Enlightenment After Dark
The Shadow Side of Modern Spirituality
Confession time - I’ve been working all week on a piece for Black History Month on Black Jesus, James Cone and Liberation - stay tuned for this one- then the next headline broke….Deepak is in the files! I tried to put it aside and let others speak to it. But when I saw the video of him being confronted in the airport - I had to pivot and address it. So, let’s get right to it.
The Great Dissolution
We are living through a kind of spiritual reckoning that history only recognizes in retrospect. In real time it feels like chaos, exposure, unraveling. But beneath the noise, something more revealing is underway.
Every era that undergoes genuine awakening must also undergo revelation.

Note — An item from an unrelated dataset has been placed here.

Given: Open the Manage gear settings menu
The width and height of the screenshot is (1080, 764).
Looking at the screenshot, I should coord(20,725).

Not the soft revelation of insight alone, but the harder revelation of truth; truth about power, about harm, and about the stories we told ourselves to feel stable. Awakening is not just illumination; it is excavation.
And excavation is messy.
It turns over stones we would rather leave undisturbed. It brings into daylight what was normalized, ignored, or quietly managed behind closed doors. It reveals how often charisma was mistaken for character, how often influence was mistaken for integrity, how often spiritual language was used to float above moral responsibility.
In that sense, what we call “scandal” is not an interruption of awakening; it is one of its instruments.

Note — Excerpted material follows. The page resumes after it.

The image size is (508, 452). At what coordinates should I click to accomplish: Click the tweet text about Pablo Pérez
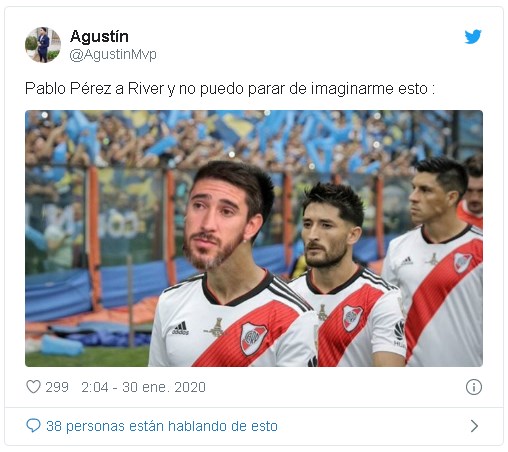pyautogui.click(x=230, y=89)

When exposure is happening across sectors—politics, religion, business, media, and yes, spirituality—it is worth asking whether this is merely cultural volatility, or whether it is a collective demand for congruence. A demand that what is professed in the light can withstand scrutiny in the dark.
A true awakening leaves no stone unturned because consciousness itself is pressing toward coherence. Toward alignment. Toward a world where our private ethics and public influence can no longer live separate lives.
And so it should not surprise us that no sector is exempt—not even those that speak the language of enlightenment.
The Guru in The Room
Like so many others I was saddened and surprised to hear of Deepak Chopra’s name in the Epstein files. Like so many of my friends and colleagues, I’ve taught from his many books, studied them in my own journey and have shared the platform with him as both host and fellow speaker. His work, The Seven Spiritual Laws of Success, was one of the first I taught from and has remained a favorite over the years.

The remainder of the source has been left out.